Ein Déjà-vu. Das hämmernde Stakkato erinnert an den Anfang von "Down Understanding" eine Woche zuvor. Zu Beginn dieses Projekts, das der ehemalige Frontmann der Goldenen Zitronen Schorsch Kamerun auf die Bühne der Kammerspiele gebracht hat, wird ebenfalls skandiert. "Keiner ist besser als ich, ihr mögt es rau, wir erschüttern die Nation immer noch." Übersetzt kaum noch kenntlich, sind dies allerdings nur Songtexte von Scooter. Die leeren Phrasen der auch im Ausland übererfolgreichen deutschen Band werden eine gute Tagesschaudauer lang in den Saal gezischt. Es funktioniert, die Assoziation ist da: Das steckt also auch hinter unserer Leitkultur?

Hinter trüben Scheiben werden derweil Koffer gefilzt, Plastiktüten durchsucht, Test bestanden oder auch nicht, und alles von Kameras überwacht. Und das also ist der Preis, um in diesem Land zu leben? Ein Wiesn-Besucher, äußerlich überassimiliert bis hin zum schlampigen Karohemd und zur Bayernfahne, stellt sich unvorsichtig als "Wolpertinger" vor, als bayerisches Fabelwesen, dessen Körperteile von verschiedenen Tieren stammen. Das wird ihm schlecht bekommen, da lässt man sich aber gar nichts vormachen, dafür ist man zu ausgebufft: Sofort wird ihm der Prozess gemacht. Halt, nein: Erst noch von deutschen Musterbeamten die Nase blutig geschlagen.

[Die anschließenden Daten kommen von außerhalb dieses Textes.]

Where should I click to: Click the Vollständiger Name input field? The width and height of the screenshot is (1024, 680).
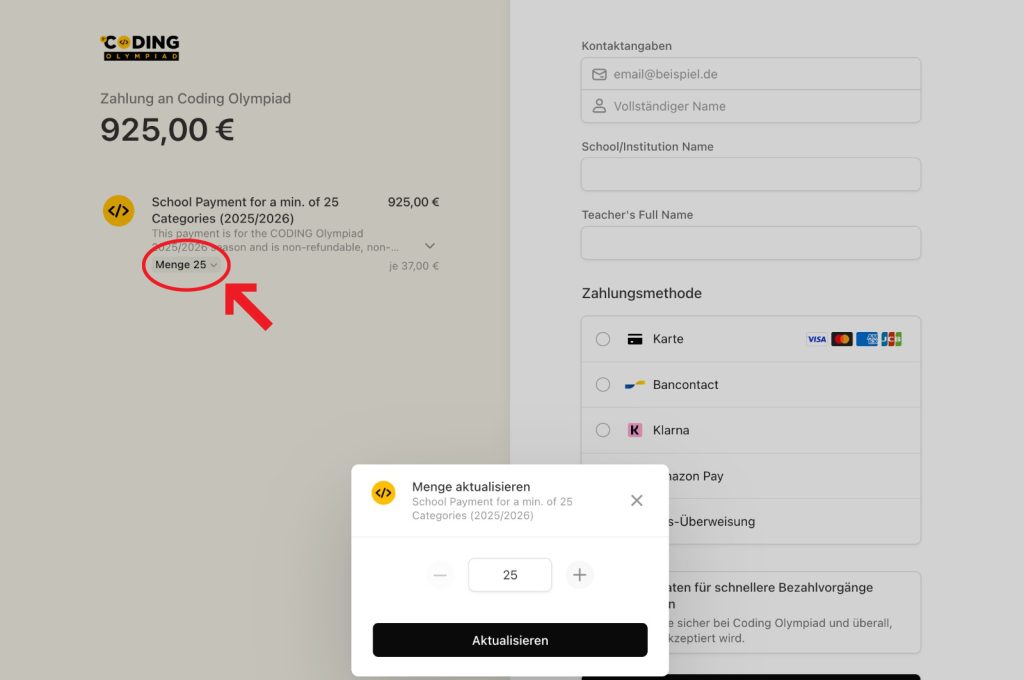pos(760,106)
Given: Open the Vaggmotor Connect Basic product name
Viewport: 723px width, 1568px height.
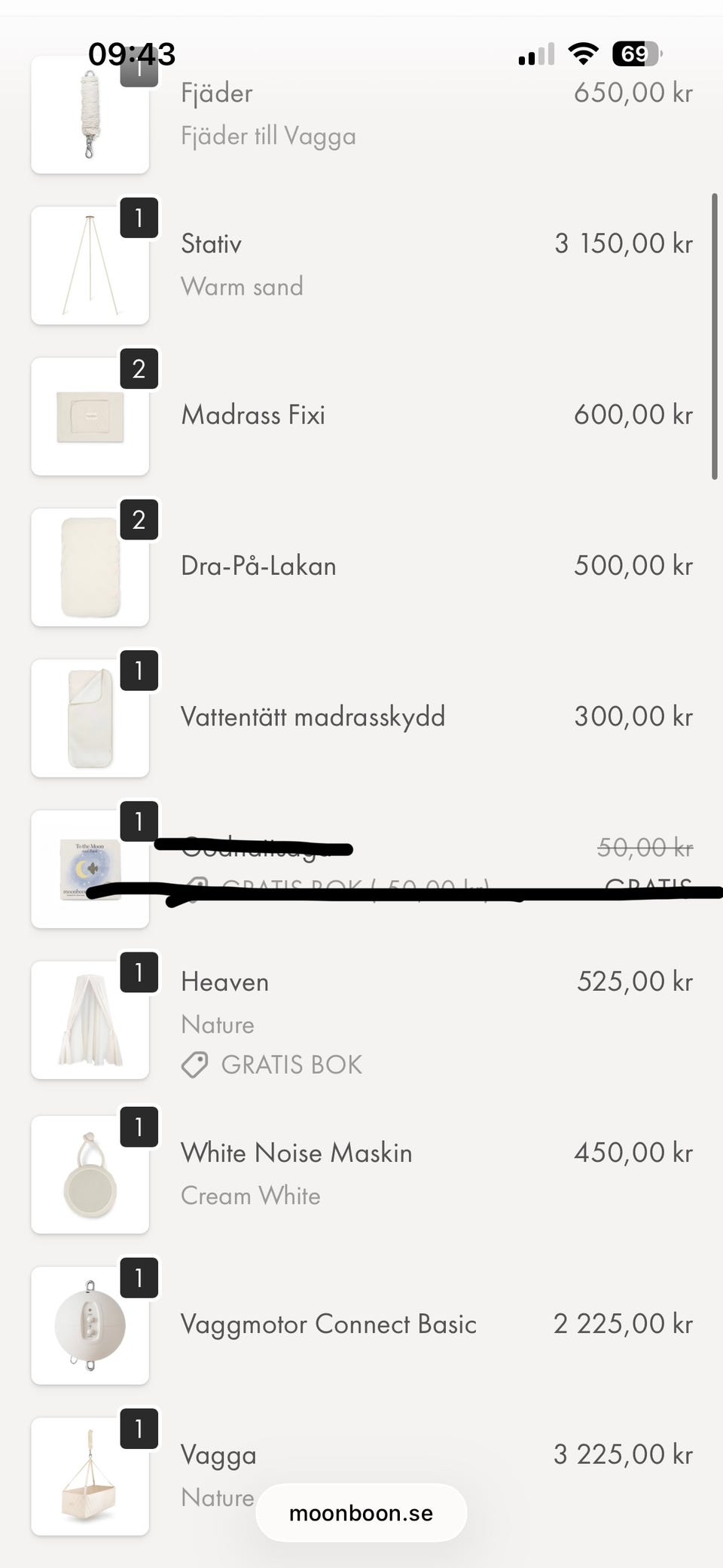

Ordnung muss sein.

Nicht jeder ist von den jüngsten Experimenten angetan, das Münchner Premierenpublikum ist sich uneins. Unter einen eher freundlichen als begeisterten Applaus mischen sich die Pfiffe und Buhrufe einiger enttäuschter Stammabonnenten. Dennoch wollen Intendant Frank Baumbauer und Chefdramaturgin Julia Lochte die Bemühung um eine "neue Formensprache" (Lochte) sogar noch ausweiten. Die Suche nach neuen Antworten auf gesellschaftliche Fragen soll in der nächsten Spielzeit vertieft werden, wenn das Haus ab Oktober für drei Monate ganz an Schorsch Kamerun übergeben wird.

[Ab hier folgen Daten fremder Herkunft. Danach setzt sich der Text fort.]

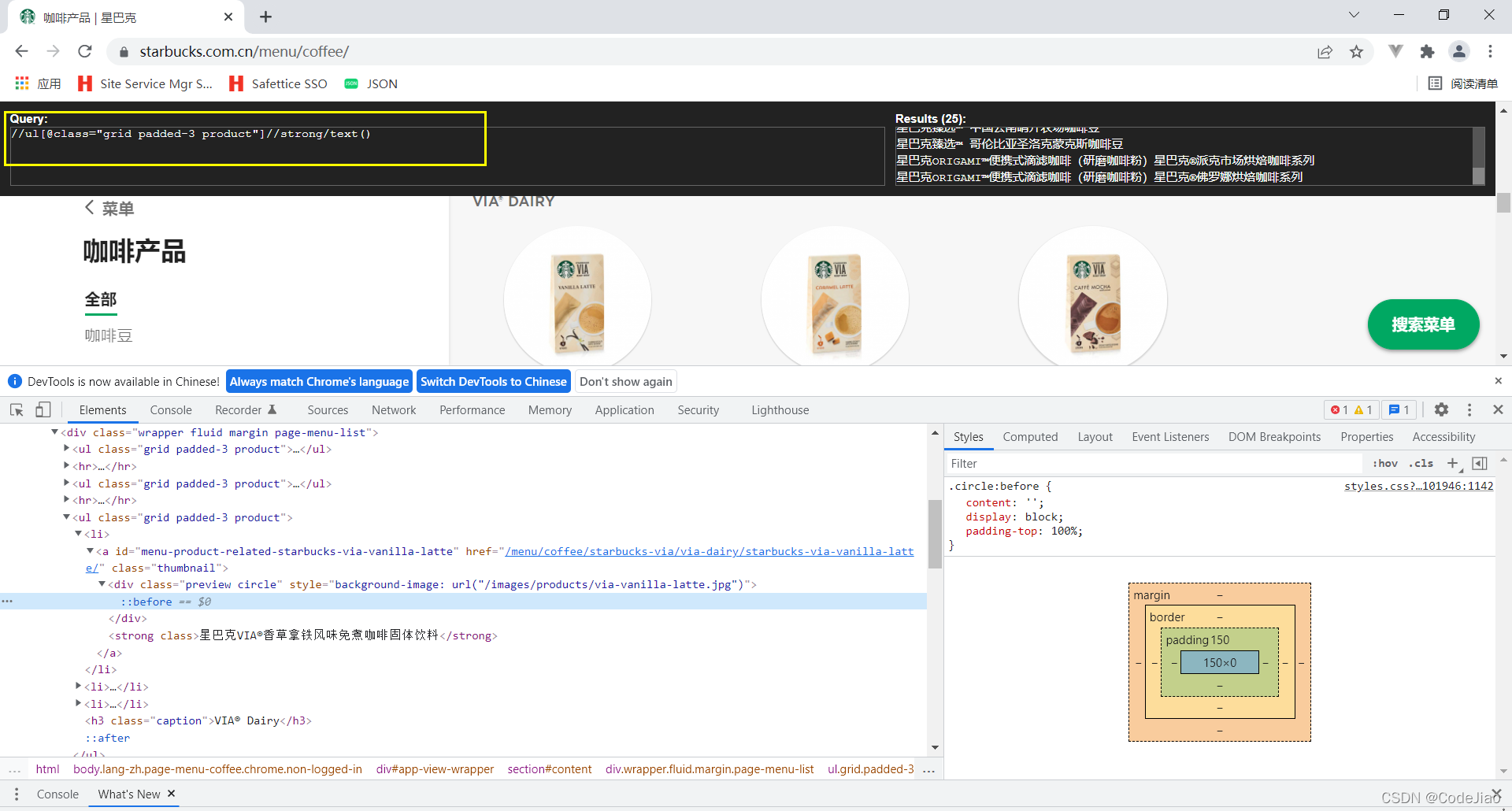Collapse the div.wrapper.fluid.margin.page-menu-list node
The image size is (1512, 811).
[55, 431]
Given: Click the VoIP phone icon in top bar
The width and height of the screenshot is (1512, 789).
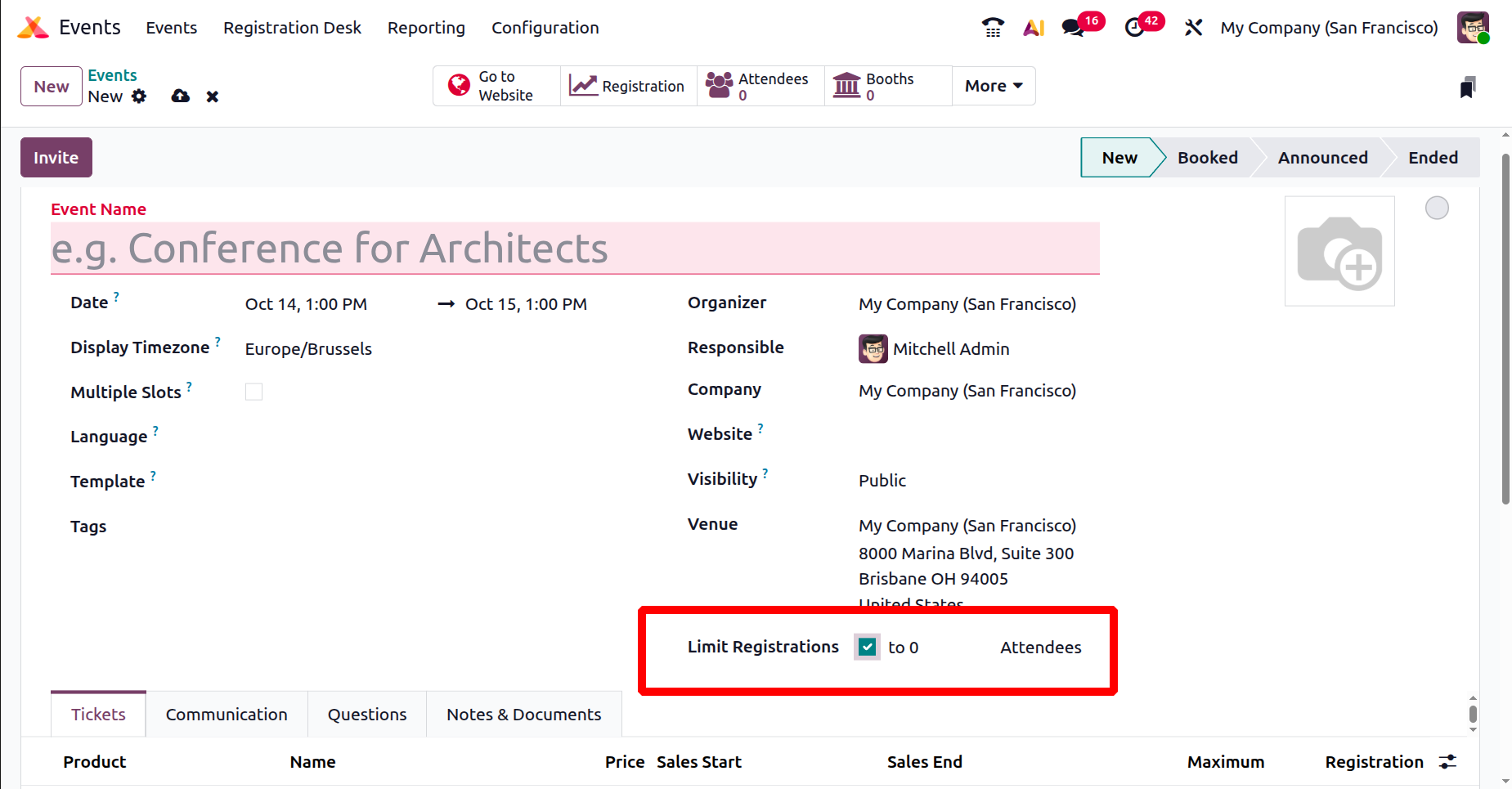Looking at the screenshot, I should pyautogui.click(x=993, y=28).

Denn wenn sie schon nicht Politik machen können, so bedienen sich die Kammerspiele immerhin selbstbewusst einer Sprache, die Macher und Denker gleichermaßen verstehen. In "Illegal" wie in "Down understandig" wird ein klar politisches Problem auf die Bühne gehoben und künstlerisch bearbeitet; die Grenze zwischen Realität und theatralischer Parallelwelt wird aber durch die geschickte Umsetzung von sachlichen Protokollen mit äußerst dramatischen Mitteln gekonnt verwischt.

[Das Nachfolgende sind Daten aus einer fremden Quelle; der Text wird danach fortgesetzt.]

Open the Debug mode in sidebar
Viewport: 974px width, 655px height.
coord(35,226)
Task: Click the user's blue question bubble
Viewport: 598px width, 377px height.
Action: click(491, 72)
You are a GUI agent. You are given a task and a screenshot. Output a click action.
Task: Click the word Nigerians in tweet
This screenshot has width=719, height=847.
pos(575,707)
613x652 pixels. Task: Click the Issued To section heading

Und so gelingt es beiden Stücken, von Polle Wilbert und von George Kamerun, Zuwanderer nicht als Flüchtlinge, sondern als Arbeitsmigranten und Glückssuchende zu porträtieren. Ausgerechnet unter dem Etikett "illegale Einwanderung" rücken beide Inszenierungen Kardinaltugenden einer modernen, globalisierten Arbeitswelt in einen ungewohnten Sinnzusammenhang. Sie zeigen den flexiblen, allzeit mobilen Arbeitnehmer, nahezu perfekt an die Anforderungen einer Gesellschaft und eines Marktes angepasst, die Regelkonformität zur wünschenswerten Vorgabe machen, dazu soziale Unauffälligkeit und einen Arbeitswillen, der nicht an Bedingungen geknüpft ist. Kurz, sie weisen auf ein Zukunftsmodell hin, das sich selbst unter widrigsten Umständen halten kann: den "Illegalen", der dem Sesshaften hier deutlich überlegen ist - und zwar nach dessen eigenen ehrgeizigen Maßgaben.